What are the future plans of Kloepfel CF?

Most importantly, we want to grow and build our brand. As of 1st of November, we opened an office in Frankfurt and hired a new partner, Sven Roger Baron von Schilling. We have gained traction in the market and demonstrated that we consistently provide well-performing transactions. Word gets around. We get more and more family offices and PE firms that ask us to provide services. For us, this is a decent market. In general terms, there is only one economic condition that is problematic for M&A and that is when the business cycle is flat. Then we have an issue, because nobody is buying and no one is selling. If the cycle goes up or down, there will always be transactions.’

About Dr. Heiko Frank

Prior to starting Kloepfel CF, Dr. Heiko Frank had a long and successful career as an entrepreneur and investor. He started his first business, a consulting company, while still a university student. In the 1990’s, after the reunification of Germany and the fall of the Iron Curtain, he assisted many privatisations in Eastern Germany and Eastern Europe. Later, his company moved into the venture capital sphere where it worked with Technology Holding, that time Germany’s biggest VC-firm, on business planning, valuations and (after the dot-com bubble burst in 2001) restructuring. It is where he got his start in corporate finance.

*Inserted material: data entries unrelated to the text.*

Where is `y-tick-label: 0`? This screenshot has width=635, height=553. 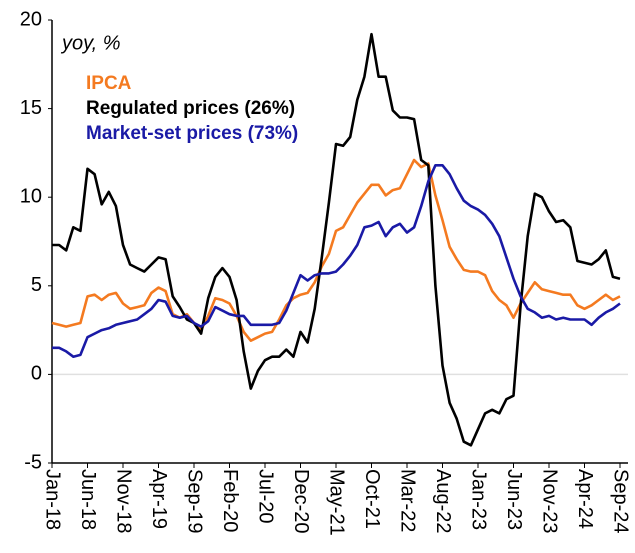 y-tick-label: 0 is located at coordinates (36, 374).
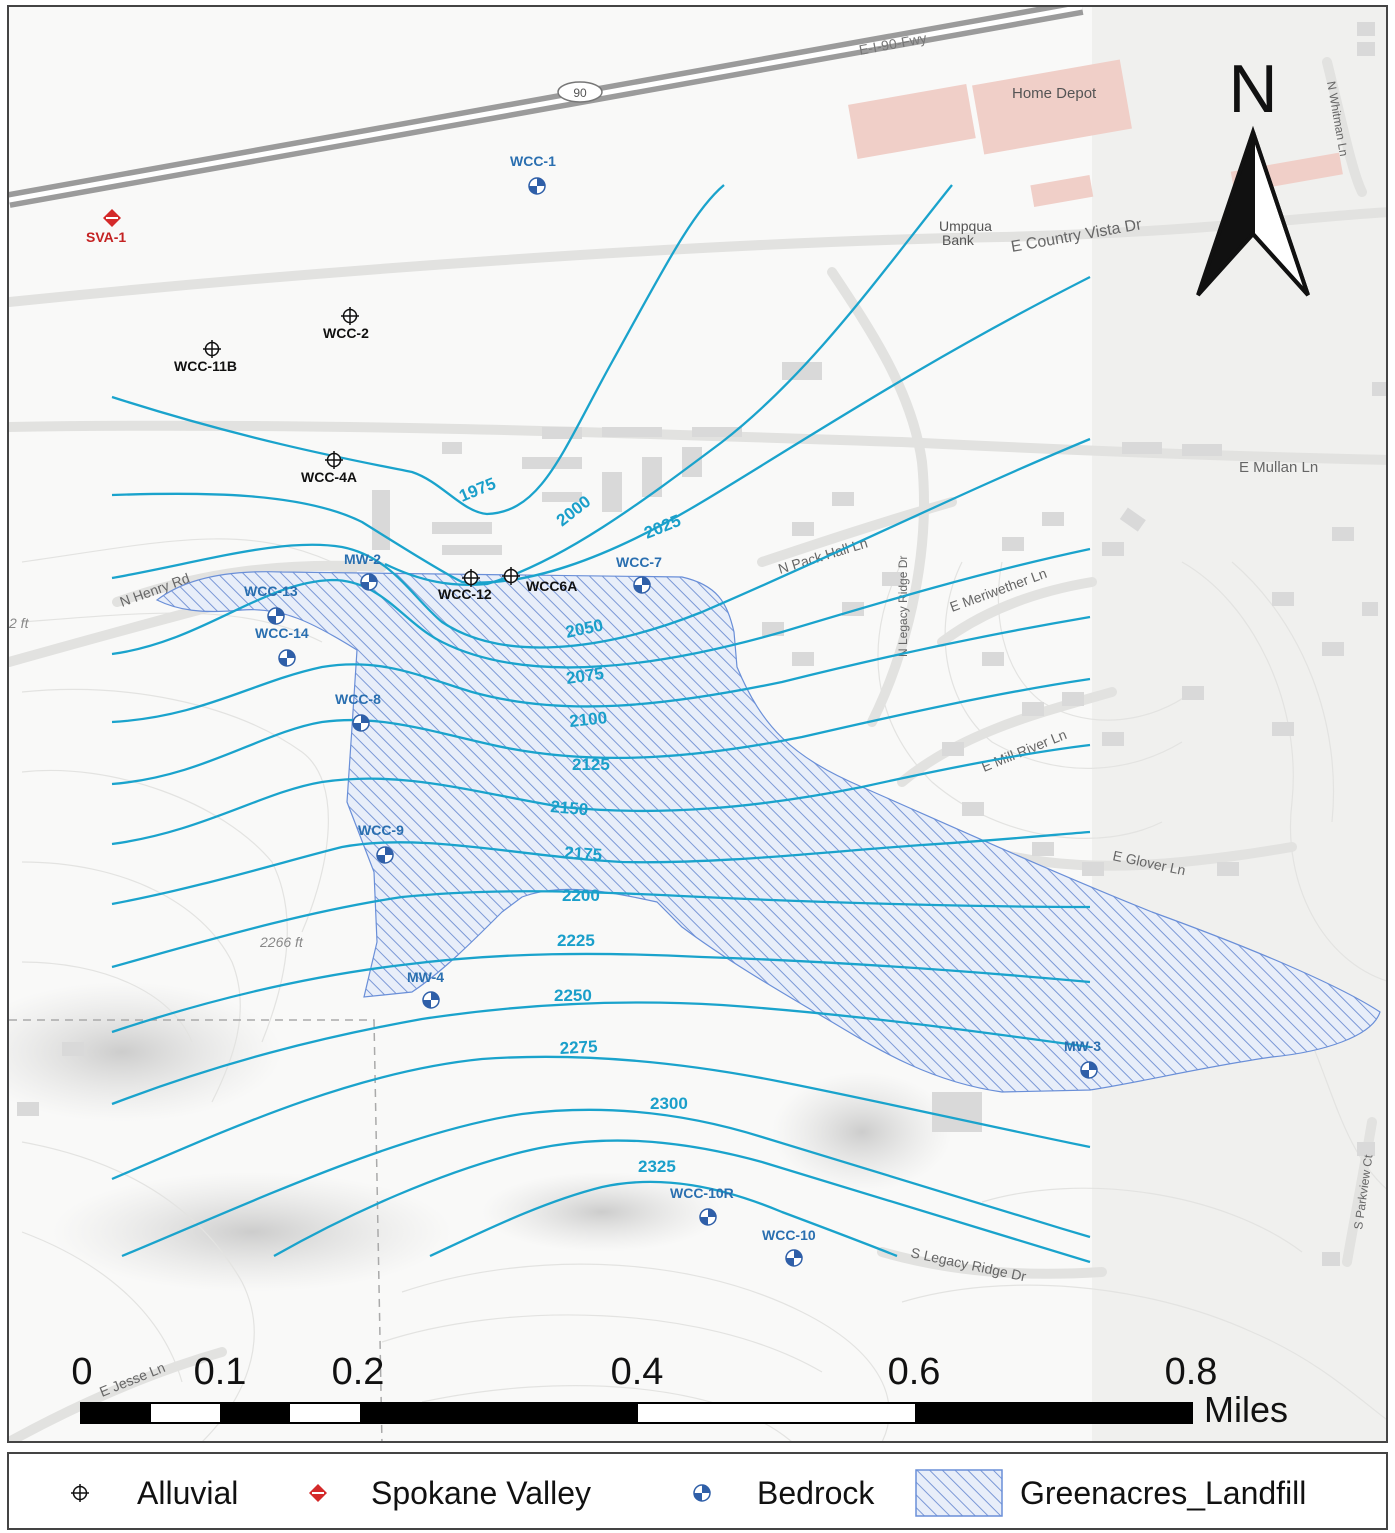 The height and width of the screenshot is (1533, 1395). What do you see at coordinates (196, 1230) in the screenshot?
I see `parcel-boundary` at bounding box center [196, 1230].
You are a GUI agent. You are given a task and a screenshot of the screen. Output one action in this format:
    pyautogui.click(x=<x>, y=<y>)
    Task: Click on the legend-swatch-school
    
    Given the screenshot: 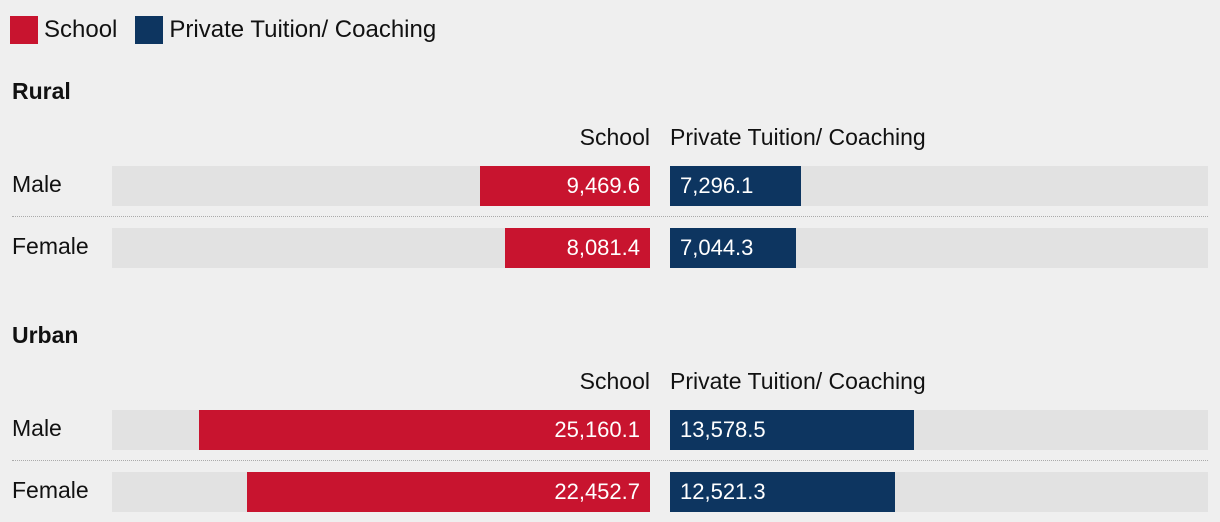 What is the action you would take?
    pyautogui.click(x=24, y=30)
    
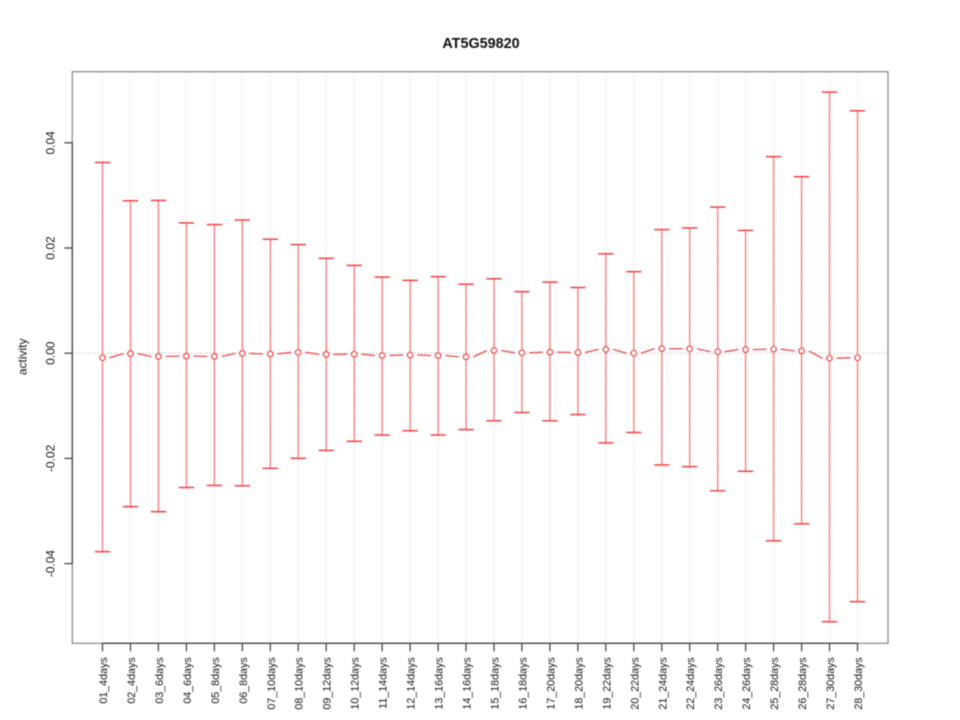  I want to click on svg-text: AT5G59820, so click(480, 44).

When Technology Holding was acquired by 3i Group, Heiko Frank sold the majority share of his company to 3i and established an international engineering and consulting company for 3i with offices across Europe. Together with 3i, he sold this business to the stock listed Israeli subsidiary company, calls Tefen Group, of the Baran Group and took later a seat on its board committee in Tel Aviv. After a three-year stint as a board member at IMAP, the second largest global independent M&A advisor network (appr. 200+ deals globally a year on average), Dr. Heiko Frank decided it was time to become an entrepreneur again. He got in touch with CEO Marc Kloepfel and set up Kloepfel Corporate Finance, of which he owns 50% of the shares. Internally, Kloepfel CF is deeply involved in the acquisitions of the Kloepfel Group. Externally, it focuses on M&A and Corporate Finance.